Why Public Art Matters

Researching public art’s rise to relevance and women artists’ struggle for equality

Public art, and its detractors, go hand in hand. An online search quickly reveals results like:

“Why Public Art is So Consistently Awful,” “What is the Point of Public Art if the Public Does Not Like It,” and others.

These aren’t new complaints, said Susanneh Bieber, an award-winning art and architectural historian in the Texas A&M departments of visualization and architecture whose research focuses on American artists of the 1960s.

That era’s artists were well aware that many view art as frivolous and elitist.

Art for Change

Bieber, who is writing a book about ‘60s art, said many of the era’s artists engaged with the built environment because they wanted to make their art more relevant to the general public.

Their effort worked.

Although plenty of public art naysayers remain, as reflected in those search results,‘60s artists were indeed able to significantly elevate public art’s relevance to the general public. They did something important — their art helped change how American society looks at “big picture” matters such as the Vietnam War. They showed that art can inspire a society to question the status quo and to critically reevaluate historical events from different perspectives.

Bieber’s research also reveals female artists’ previously unsung contributions as well as their struggles with art world sexism.

A New Way to Look at Sculpture

In the ‘60s, artists such as Claes Oldenburg began to reimagine the monument, a staple of public art for centuries. Monuments traditionally celebrate war victories or heroism in a vertical orientation — a man on a horse on a pedestal is a typical case.

Oldenburg had different ideas about monuments. He reimagined well-known structures such as the Washington Monument, for example, in a drawing of a giant pair of scissors pointed skyward. “Designs like these, which he never intended to be built, have a light-hearted touch but seriously rethink what a monument could be,” said Bieber. “He’s questioning society’s framework of what a monument is honoring, for whom and for what purposes it was built.”

Bieber gives a presentation about art
Bieber, who studies the relationship between art, architecture and the built environment, makes a presentation during the 2018 research symposium hosted by the College of Architecture.

Art as Protest

In 1969, as the U.S. war in Vietnam and antiwar protests in the U.S. raged, Oldenburg, supported by a group of Yale University faculty and students, built a monument that served as a protest against the war and as the centerpiece of a campus protest area.

The piece, “Lipstick (Ascending) on Caterpillar Tracks,” was a tank made of painted plywood with an inflatable, lipstick “bullet” pointing skyward from its center. Placed overlooking the campus’ World War I memorial and the president’s office, the piece resists a simple interpretation, but like his Washington Monument/scissors drawing, it’s Oldenburg’s way of asking what values a monument reflects and how it perpetuates these values, said Bieber.
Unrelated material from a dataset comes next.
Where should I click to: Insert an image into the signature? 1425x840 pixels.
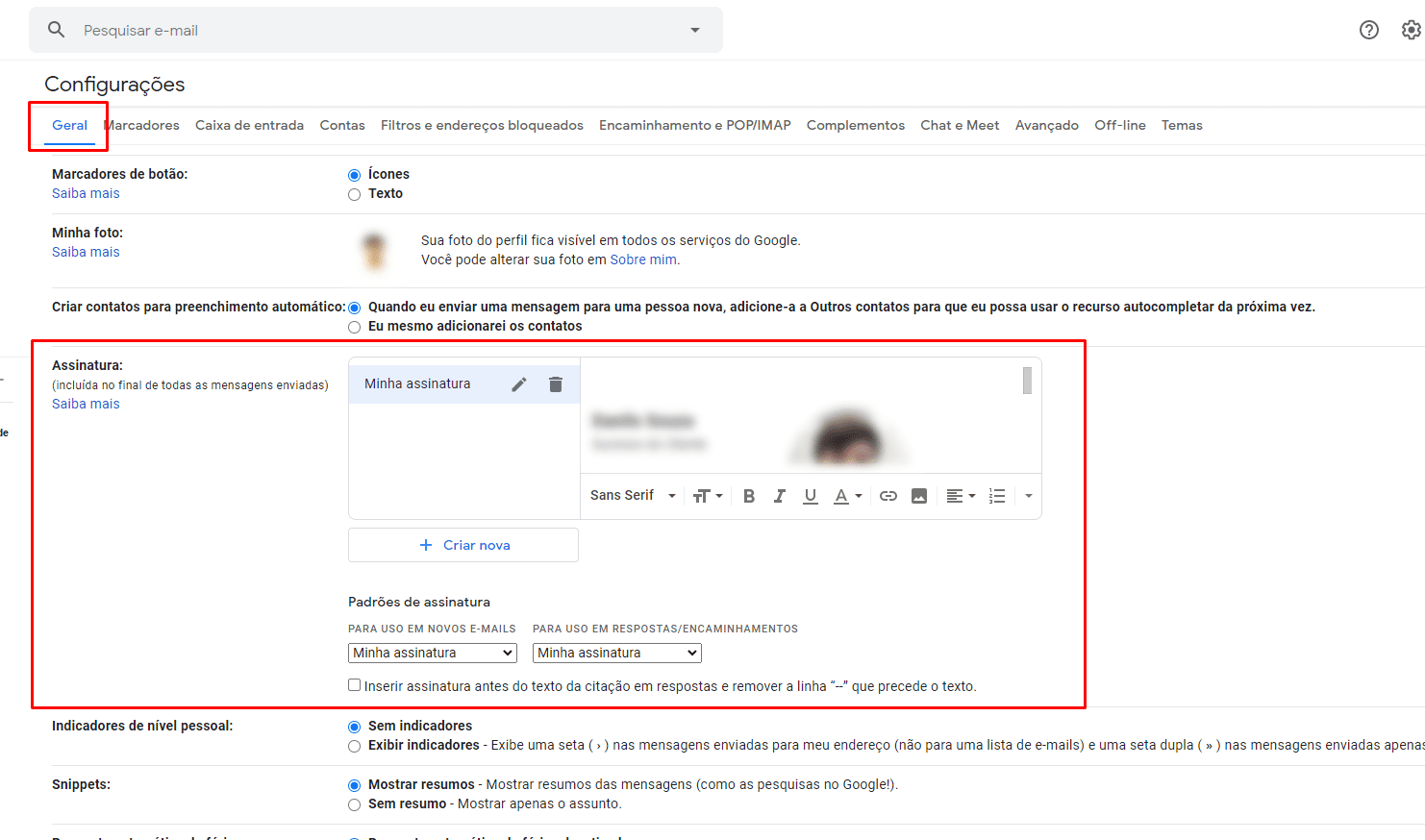919,496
Another artist who rose to prominence in the ‘60s, Robert Smithson, also questioned monuments’ form and purpose.

Before his untimely death in a 1973 airplane crash, Smithson created sculptures for display in landscapes instead of indoors, sometimes using reflected materials and glass sheets — a departure from the white/gray surfaces of traditional monuments.
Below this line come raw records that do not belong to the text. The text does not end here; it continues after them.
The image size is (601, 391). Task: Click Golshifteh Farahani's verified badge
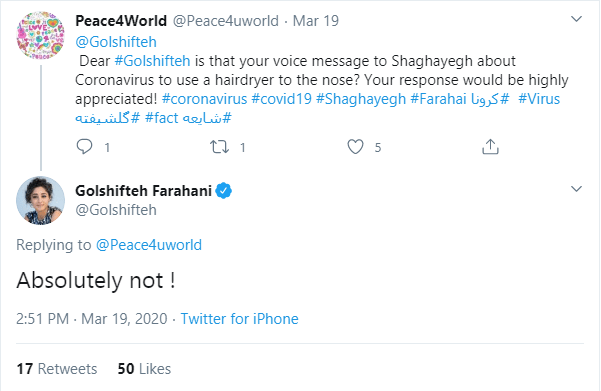pos(223,191)
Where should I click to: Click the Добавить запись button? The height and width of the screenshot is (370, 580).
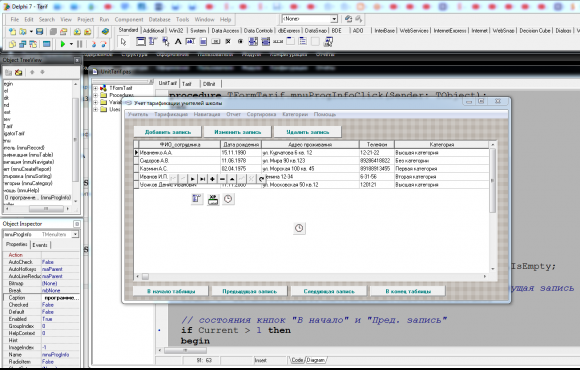click(x=168, y=132)
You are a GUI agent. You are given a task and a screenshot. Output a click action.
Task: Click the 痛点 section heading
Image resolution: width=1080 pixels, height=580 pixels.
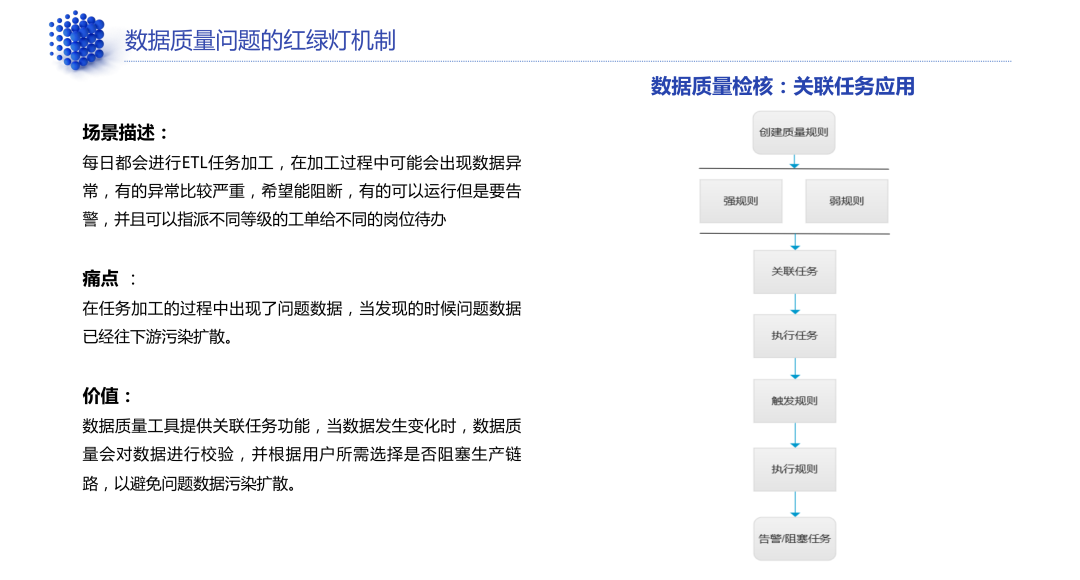point(101,279)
“Smithson’s pieces acknowledge different kinds of histories, not just the history of victory as told by white men, but histories that acknowledge pain, suppression, or environmental degradation,” said Bieber. “He influenced later artists, who further developed his artistic concepts.”

Then, in the ‘80s, the efforts of ‘60s artists led to something that changed society.

Art to Remember

In early 1981, Maya Lin, a 21-year-old architecture student at Yale, submitted what would become the winning entry in a national design competition for a Vietnam Veterans Memorial for the National Mall in Washington D.C.
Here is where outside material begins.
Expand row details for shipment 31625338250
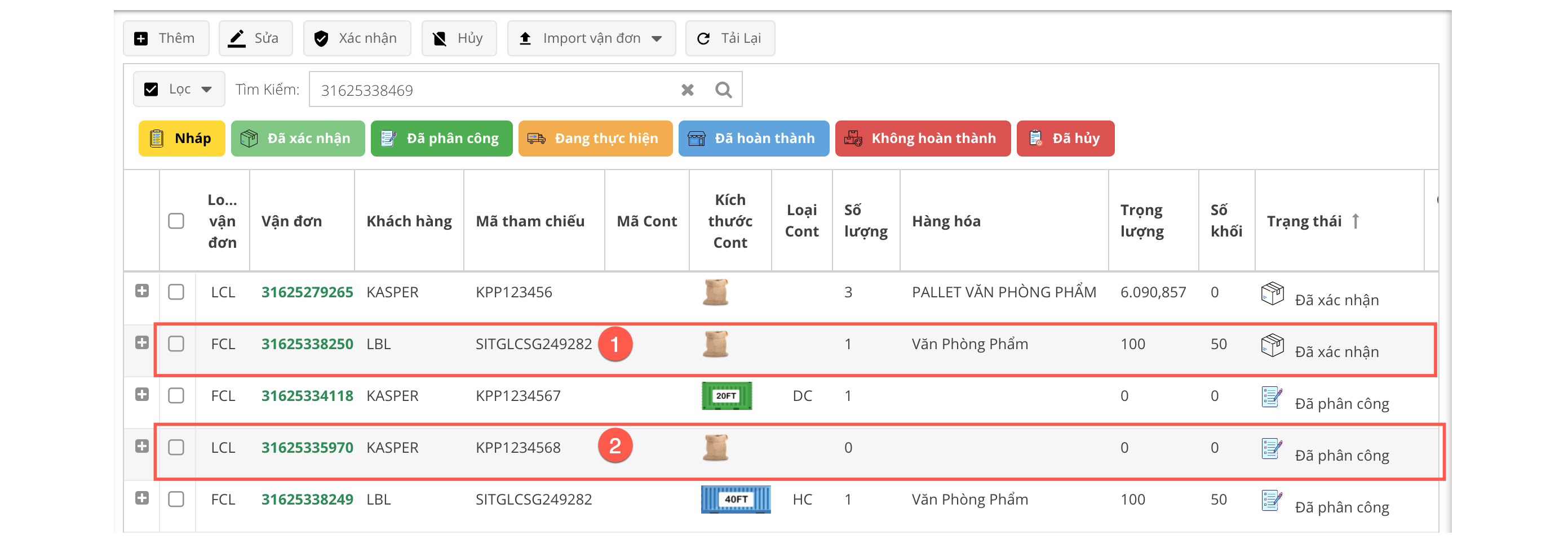Screen dimensions: 1568x544 pyautogui.click(x=142, y=342)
Her design echoes the tradition- breaking work of Oldenburg, Smithson and their 60s contemporaries with its reflective, polished black granite instead of monuments’ traditional white limestone or marble, and its horizontal, not vertical, orientation.

“The monument, instead of making a heroic statement, honors those who died, acknowledges the cost of war, asks us to consider the arguments for war and the arguments against it,” said Bieber. “It’s not a ‘black and white’ statement.”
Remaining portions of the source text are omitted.